→ WORK TO COMPLETE
Restate the data below word for word, leaving nothing out.

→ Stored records
═══
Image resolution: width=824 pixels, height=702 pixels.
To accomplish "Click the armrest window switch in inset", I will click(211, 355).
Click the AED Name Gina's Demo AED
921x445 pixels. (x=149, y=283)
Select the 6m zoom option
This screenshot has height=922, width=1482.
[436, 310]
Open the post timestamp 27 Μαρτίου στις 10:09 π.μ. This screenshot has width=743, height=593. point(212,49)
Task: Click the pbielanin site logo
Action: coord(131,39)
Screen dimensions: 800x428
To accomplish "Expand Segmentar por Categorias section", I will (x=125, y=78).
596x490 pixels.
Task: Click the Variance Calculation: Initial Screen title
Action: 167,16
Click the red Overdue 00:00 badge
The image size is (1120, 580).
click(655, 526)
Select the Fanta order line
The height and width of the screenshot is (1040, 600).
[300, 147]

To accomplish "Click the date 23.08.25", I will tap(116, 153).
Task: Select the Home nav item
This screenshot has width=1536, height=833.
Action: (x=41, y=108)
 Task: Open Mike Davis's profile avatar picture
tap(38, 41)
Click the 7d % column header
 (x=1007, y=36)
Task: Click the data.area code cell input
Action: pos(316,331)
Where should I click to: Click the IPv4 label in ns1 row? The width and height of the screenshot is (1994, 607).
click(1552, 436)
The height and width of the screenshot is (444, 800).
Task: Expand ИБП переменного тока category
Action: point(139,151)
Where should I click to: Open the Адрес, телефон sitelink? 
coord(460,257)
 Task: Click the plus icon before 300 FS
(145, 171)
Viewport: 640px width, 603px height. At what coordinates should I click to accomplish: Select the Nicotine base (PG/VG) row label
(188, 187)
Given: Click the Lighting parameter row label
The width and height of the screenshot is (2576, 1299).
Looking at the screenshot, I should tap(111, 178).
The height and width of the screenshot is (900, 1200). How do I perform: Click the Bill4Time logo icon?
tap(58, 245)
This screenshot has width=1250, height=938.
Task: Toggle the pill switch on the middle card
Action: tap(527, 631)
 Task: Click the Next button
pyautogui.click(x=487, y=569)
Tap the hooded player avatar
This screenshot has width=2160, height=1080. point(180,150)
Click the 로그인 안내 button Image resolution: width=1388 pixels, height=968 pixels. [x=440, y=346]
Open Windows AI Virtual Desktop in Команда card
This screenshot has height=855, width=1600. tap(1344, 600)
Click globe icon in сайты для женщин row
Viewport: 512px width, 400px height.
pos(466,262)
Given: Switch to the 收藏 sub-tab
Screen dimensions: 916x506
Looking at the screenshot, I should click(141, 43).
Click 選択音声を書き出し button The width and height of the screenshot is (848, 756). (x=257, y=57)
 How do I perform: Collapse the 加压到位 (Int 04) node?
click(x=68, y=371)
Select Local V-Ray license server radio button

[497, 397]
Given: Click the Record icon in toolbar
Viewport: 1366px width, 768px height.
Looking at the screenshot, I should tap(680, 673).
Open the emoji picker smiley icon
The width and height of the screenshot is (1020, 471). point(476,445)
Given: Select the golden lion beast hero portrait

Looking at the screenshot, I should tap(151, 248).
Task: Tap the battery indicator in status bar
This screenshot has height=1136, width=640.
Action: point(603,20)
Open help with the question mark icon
═══
→ YOUR RESPONSE
Image resolution: width=824 pixels, height=702 pixels.
To accomplish "Click the armrest window switch in inset", I will click(211, 355).
Click the AED Name Gina's Demo AED
921x445 pixels. (x=149, y=283)
Select the 6m zoom option
This screenshot has height=922, width=1482.
[436, 310]
Open the post timestamp 27 Μαρτίου στις 10:09 π.μ. This screenshot has width=743, height=593. point(212,49)
Task: Click the pbielanin site logo
Action: coord(131,39)
Screen dimensions: 800x428
To accomplish "Expand Segmentar por Categorias section", I will (x=125, y=78).
596x490 pixels.
Task: Click the Variance Calculation: Initial Screen title
Action: 167,16
Click the red Overdue 00:00 badge
The image size is (1120, 580).
click(655, 526)
Select the Fanta order line
The height and width of the screenshot is (1040, 600).
[300, 147]

To accomplish "Click the date 23.08.25", I will tap(116, 153).
Task: Select the Home nav item
This screenshot has width=1536, height=833.
Action: (x=41, y=108)
 Task: Open Mike Davis's profile avatar picture
tap(38, 41)
Click the 7d % column header
 (x=1007, y=36)
Task: Click the data.area code cell input
Action: pos(316,331)
Where should I click to: Click the IPv4 label in ns1 row? The width and height of the screenshot is (1994, 607).
click(1552, 436)
The height and width of the screenshot is (444, 800).
Task: Expand ИБП переменного тока category
Action: point(139,151)
Where should I click to: Open the Адрес, телефон sitelink? 
coord(460,257)
 Task: Click the plus icon before 300 FS
(145, 171)
Viewport: 640px width, 603px height. At what coordinates should I click to accomplish: Select the Nicotine base (PG/VG) row label
(188, 187)
Given: Click the Lighting parameter row label
The width and height of the screenshot is (2576, 1299).
Looking at the screenshot, I should tap(111, 178).
The height and width of the screenshot is (900, 1200). How do I perform: Click the Bill4Time logo icon?
tap(58, 245)
This screenshot has width=1250, height=938.
Task: Toggle the pill switch on the middle card
Action: tap(527, 631)
 Task: Click the Next button
pyautogui.click(x=487, y=569)
Tap the hooded player avatar
This screenshot has width=2160, height=1080. point(180,150)
Click the 로그인 안내 button Image resolution: width=1388 pixels, height=968 pixels. [x=440, y=346]
Open Windows AI Virtual Desktop in Команда card
This screenshot has height=855, width=1600. tap(1344, 600)
Click globe icon in сайты для женщин row
Viewport: 512px width, 400px height.
pos(466,262)
Given: Switch to the 收藏 sub-tab
Screen dimensions: 916x506
Looking at the screenshot, I should click(141, 43).
Click 選択音声を書き出し button The width and height of the screenshot is (848, 756). (x=257, y=57)
 How do I perform: Collapse the 加压到位 (Int 04) node?
click(x=68, y=371)
Select Local V-Ray license server radio button

[497, 397]
Given: Click the Record icon in toolbar
Viewport: 1366px width, 768px height.
Looking at the screenshot, I should tap(680, 673).
Open the emoji picker smiley icon
The width and height of the screenshot is (1020, 471). point(476,445)
Given: Select the golden lion beast hero portrait

Looking at the screenshot, I should tap(151, 248).
Task: Tap the battery indicator in status bar
This screenshot has height=1136, width=640.
Action: point(603,20)
Open help with the question mark icon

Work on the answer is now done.